◆ MATERIAL TO PROCESS ◆
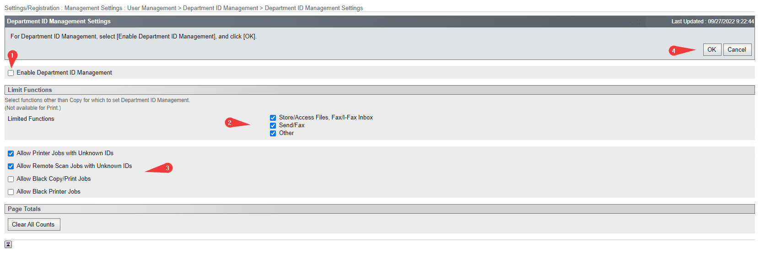The image size is (760, 254).
Task: Click the Clear All Counts button
Action: tap(33, 225)
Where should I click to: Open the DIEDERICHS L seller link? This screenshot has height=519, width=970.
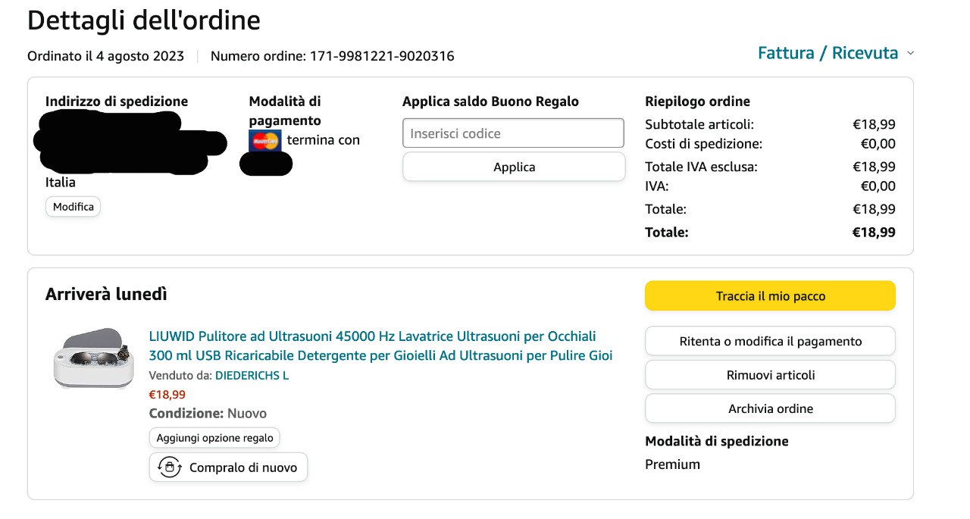coord(252,375)
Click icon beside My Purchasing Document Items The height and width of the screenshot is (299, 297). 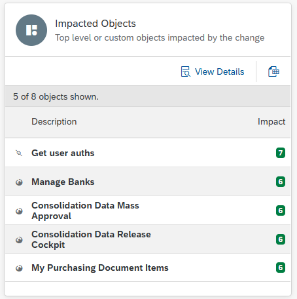click(x=19, y=268)
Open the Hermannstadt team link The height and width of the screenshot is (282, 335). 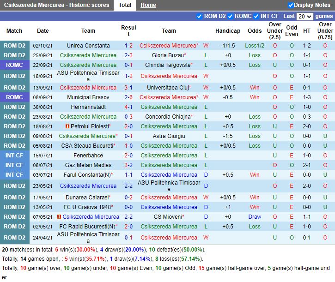click(x=88, y=107)
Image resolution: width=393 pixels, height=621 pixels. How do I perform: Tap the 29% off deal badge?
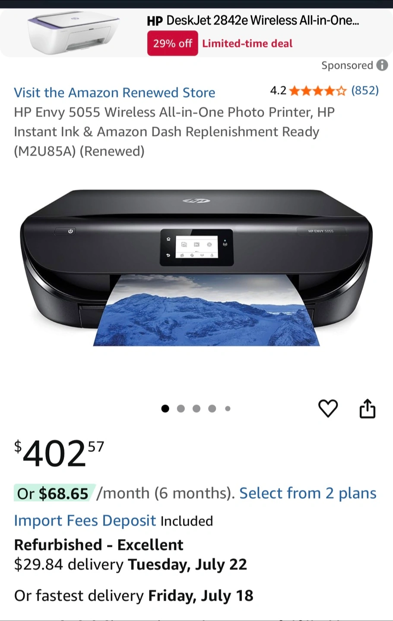pos(173,44)
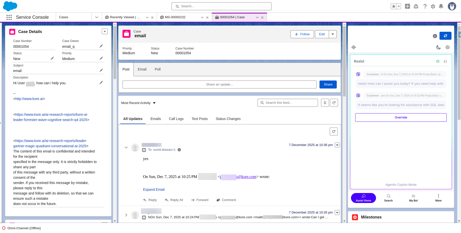The width and height of the screenshot is (461, 233).
Task: Open the Setup gear icon
Action: coord(433,6)
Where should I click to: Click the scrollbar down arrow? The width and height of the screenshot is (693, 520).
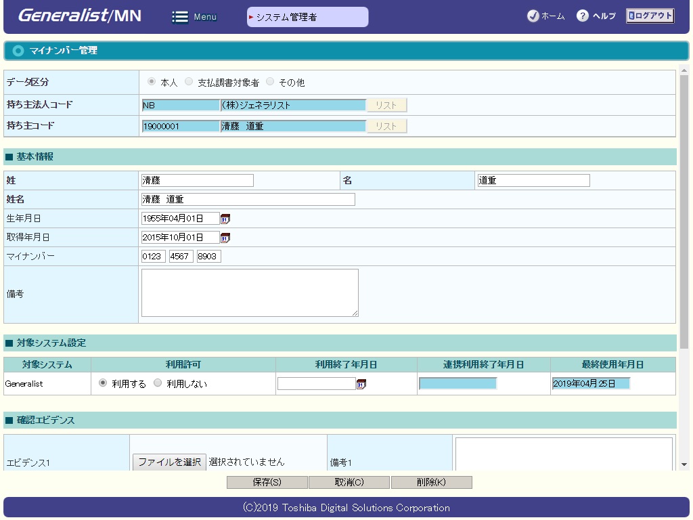click(x=684, y=464)
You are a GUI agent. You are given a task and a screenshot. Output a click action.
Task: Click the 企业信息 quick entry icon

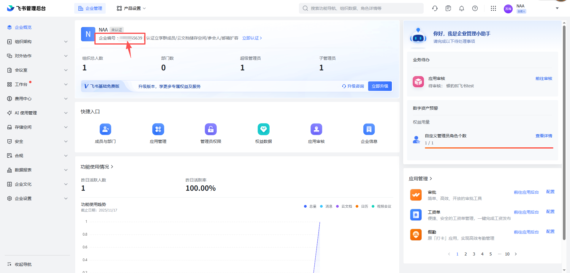(369, 129)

◆ DESCRIPTION OF THE TASK ◆
Rewrite the records starting at the line containing "Where should I click to: Click" and ending at the line containing "click(x=684, y=464)", leaving the request text unchanged but multiplying each click coordinate in the answer by 0.2 and rounding to whole numbers, halves up. Omit the pictures.

◆ SOLUTION ◆
Where should I click to: Click the scrollbar down arrow? The width and height of the screenshot is (693, 520).
click(x=137, y=93)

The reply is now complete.